** Extracted material follows **
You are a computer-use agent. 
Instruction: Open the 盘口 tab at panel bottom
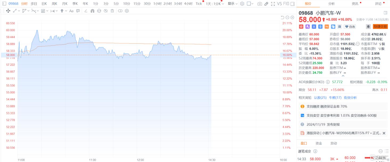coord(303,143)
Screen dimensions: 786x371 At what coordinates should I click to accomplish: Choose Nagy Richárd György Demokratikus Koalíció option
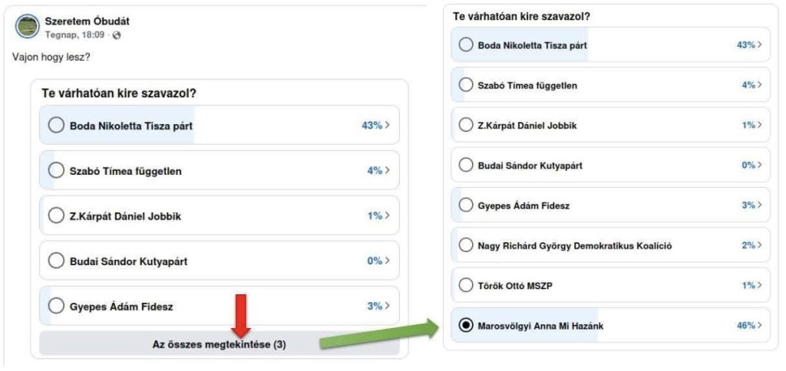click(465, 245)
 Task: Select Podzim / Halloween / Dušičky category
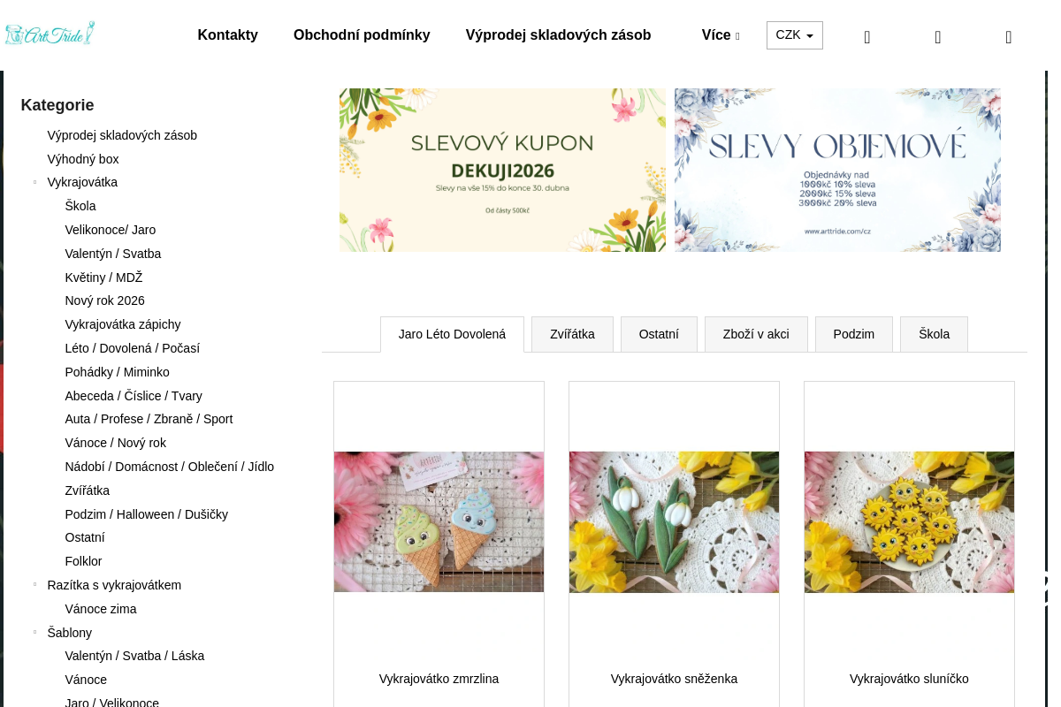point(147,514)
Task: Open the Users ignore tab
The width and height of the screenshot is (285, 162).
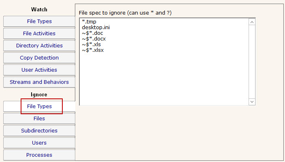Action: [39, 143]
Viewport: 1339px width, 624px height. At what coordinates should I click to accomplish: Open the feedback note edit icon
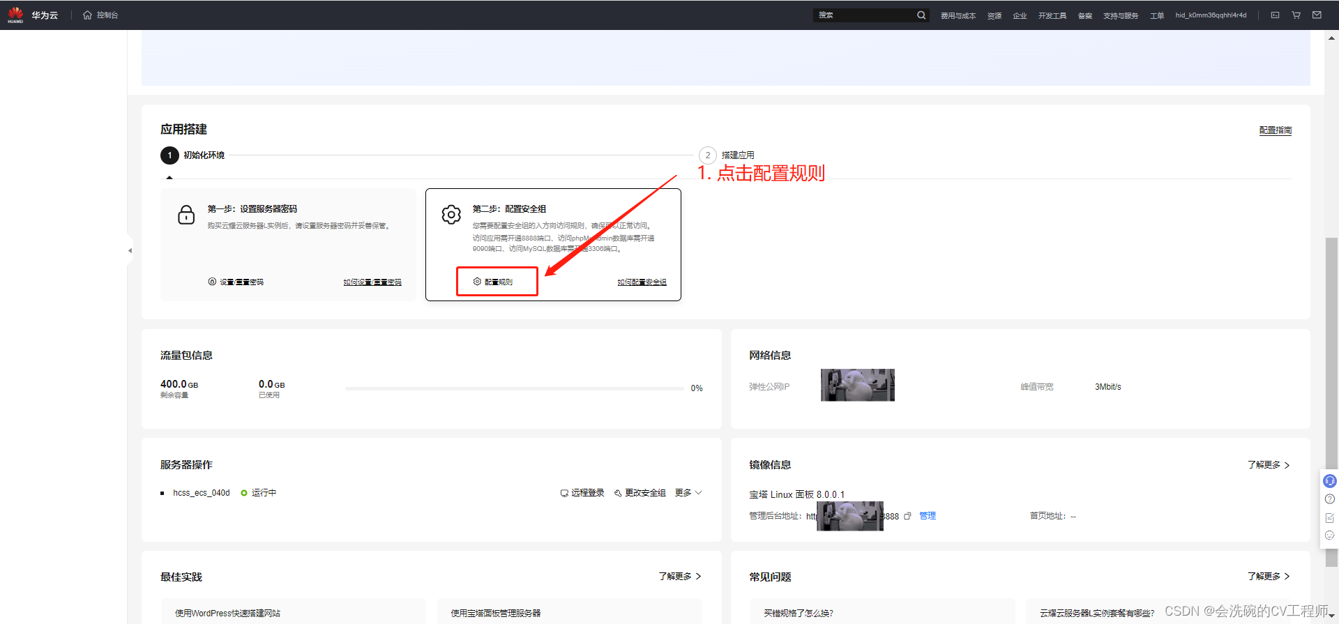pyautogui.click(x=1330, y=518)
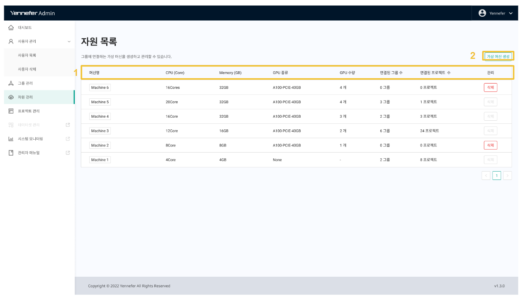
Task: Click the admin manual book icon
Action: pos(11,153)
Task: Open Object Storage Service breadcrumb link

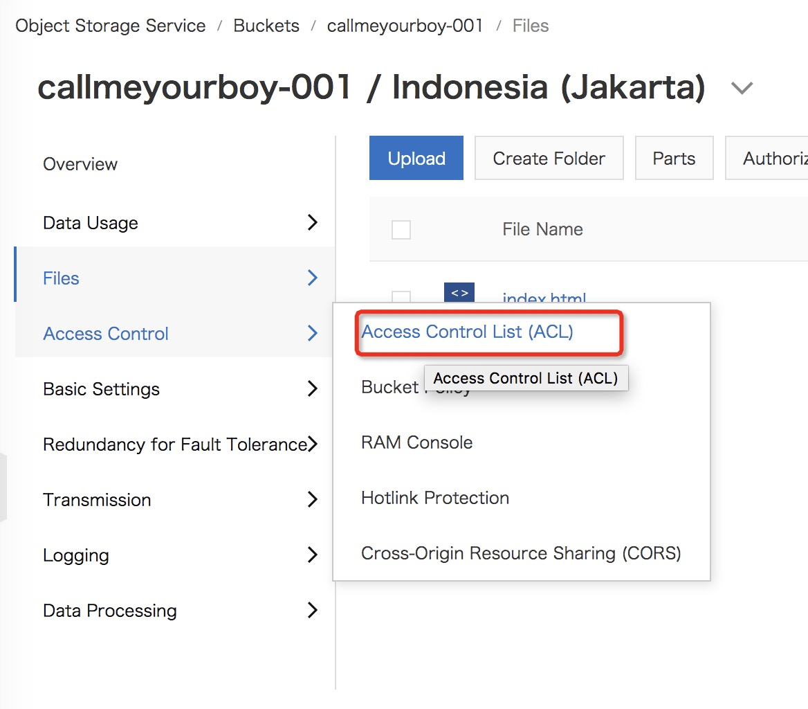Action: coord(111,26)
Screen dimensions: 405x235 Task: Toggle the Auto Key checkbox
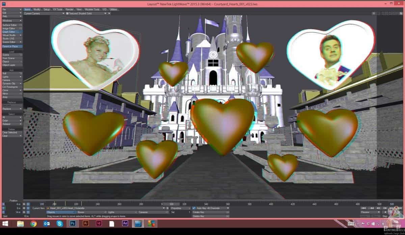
** End of Extracted material **
§ **Directions for this task**
Without the pictures, write out every entry precisely as it appears.

§ **Exercise result**
You are a computer-use agent. 
Instruction: Open the 盘口 tab at panel bottom
coord(303,143)
Screen dimensions: 786x371 At what coordinates should I click to accomplish: Choose Nagy Richárd György Demokratikus Koalíció option
click(465, 245)
 Task: Select Podzim / Halloween / Dušičky category
point(147,514)
Task: Open the Users ignore tab
The width and height of the screenshot is (285, 162).
Action: [39, 143]
Viewport: 1339px width, 624px height. At what coordinates should I click to accomplish: Open the feedback note edit icon
pyautogui.click(x=1330, y=518)
Task: Click the admin manual book icon
Action: pos(11,153)
Task: Open Object Storage Service breadcrumb link

Action: coord(111,26)
Screen dimensions: 405x235 Task: Toggle the Auto Key checkbox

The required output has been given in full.